So my aim for next year is an odd one: write less, at least on here. I’m not going on hiatus, and I’ll hopefully still publish interesting things, but I have to have a go at some new things too. Some of those will be public – hey, maybe my Christmas mix really will finally make an appearance. But I also need to do some things which aren’t immediately plastered across the internet.
Have a good Christmas all. See you next year… in some form or another.
© Darrell Maclaine. ↩
3 comments
Leigh Graham on 11 December 2024 @ 11am
Thank You!
It might sometimes seem like you’re the only person that cares about the origins of the images in the “Hi-de-Hi!” titles, or the music used in Onslow’s tv movies – especially as twitter has fallen to the bad guys – but some of us do care!

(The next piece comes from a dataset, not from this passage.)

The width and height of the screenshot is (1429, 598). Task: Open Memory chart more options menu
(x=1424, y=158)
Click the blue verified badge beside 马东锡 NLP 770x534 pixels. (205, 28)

Your dedication to minutiae always pays off, and results in a display of hidden treasure.
… and you’ve part researched some of my YouTube videos for me!

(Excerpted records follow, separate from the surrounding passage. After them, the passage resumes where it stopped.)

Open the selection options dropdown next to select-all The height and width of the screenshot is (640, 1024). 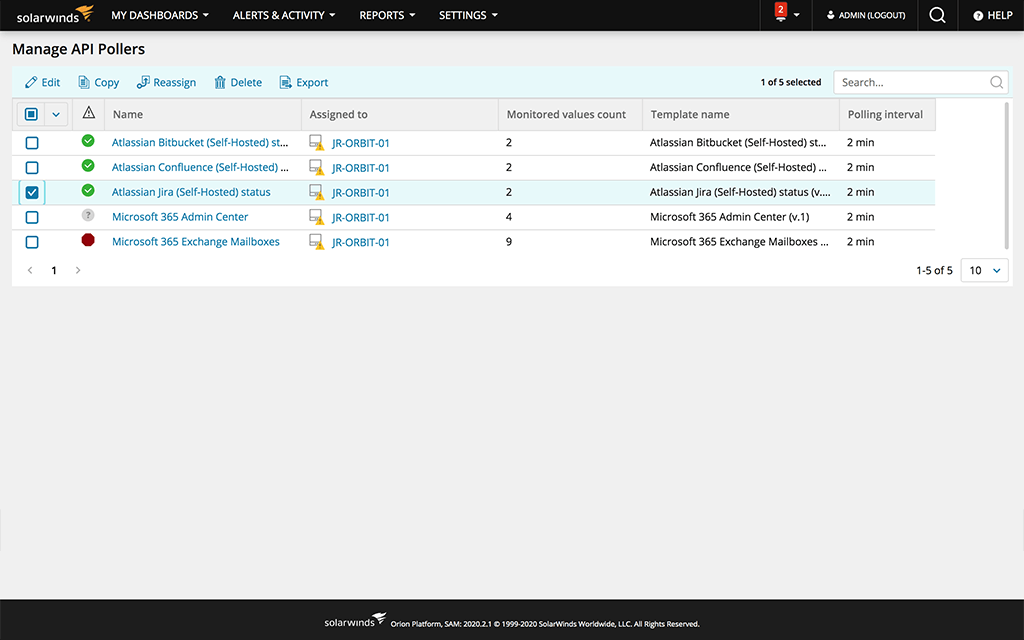[55, 113]
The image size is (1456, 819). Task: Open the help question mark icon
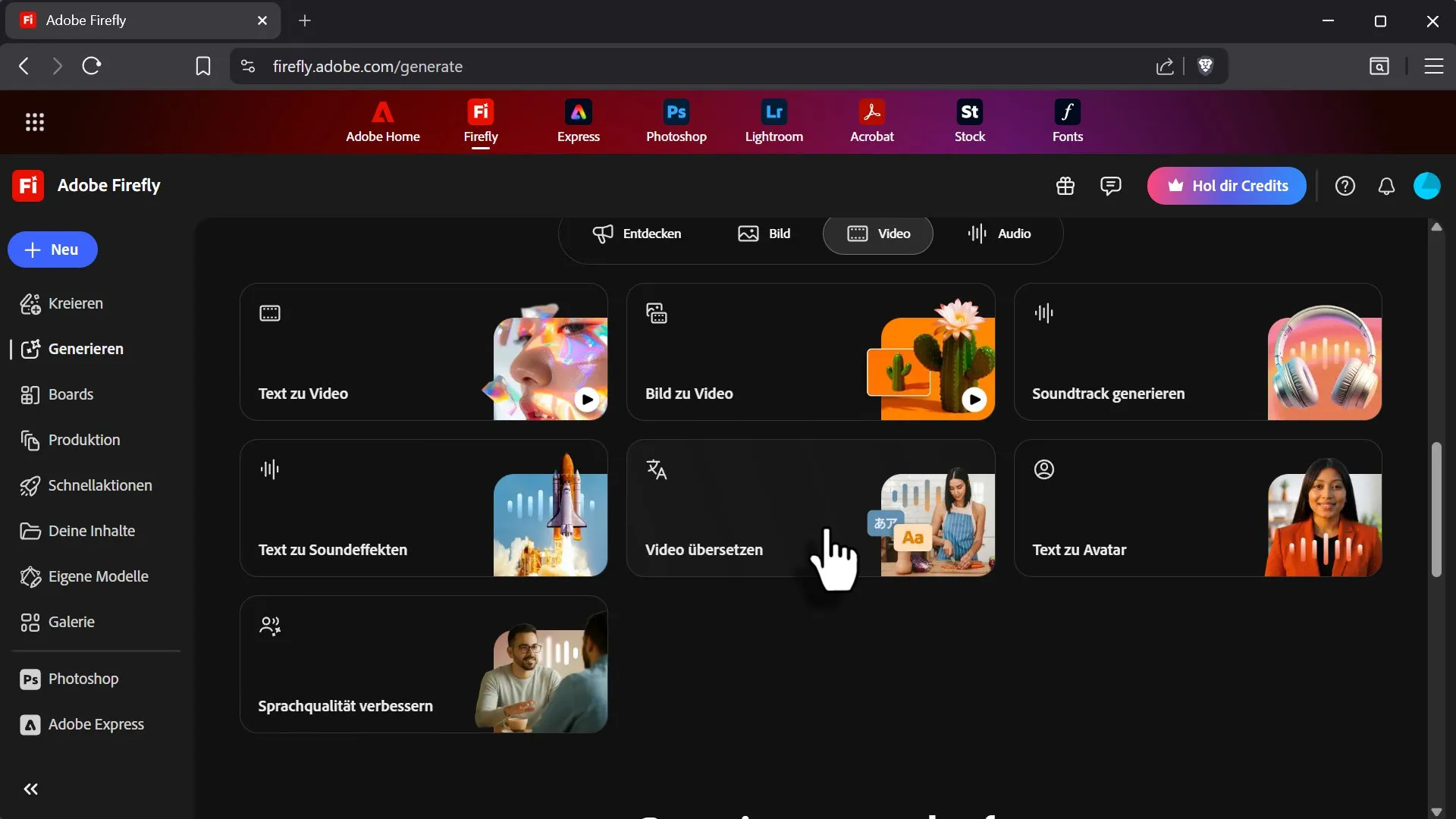tap(1345, 186)
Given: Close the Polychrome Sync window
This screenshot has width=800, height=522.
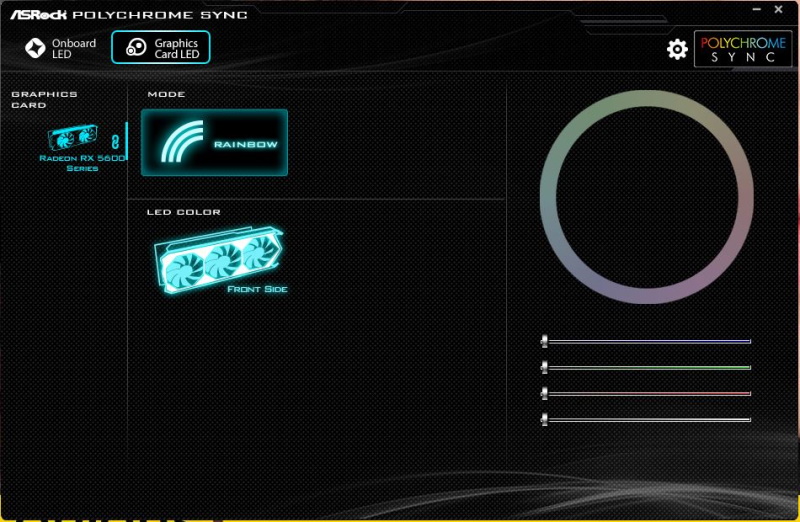Looking at the screenshot, I should click(779, 9).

Merry Christmas and all strength to your writing arm (typing fingers).
LondonLassBlog on 11 December 2024 @ 5pm
Agreed : your website is a hidden treasure and should be a national treasure – a guaranteed page-turner if you ever thought of publishing as a book (for example). Good luck in whatever adventures you have planned for next year and a very Merry Christmas to you too.
John J. Hoare on 11 December 2024 @ 6pm
Thank you both, much appreciated!
I am thinking through a couple of book ideas actually, both based on things I’ve published here, but expanded. Don’t want to announce anything before I’m sure, though.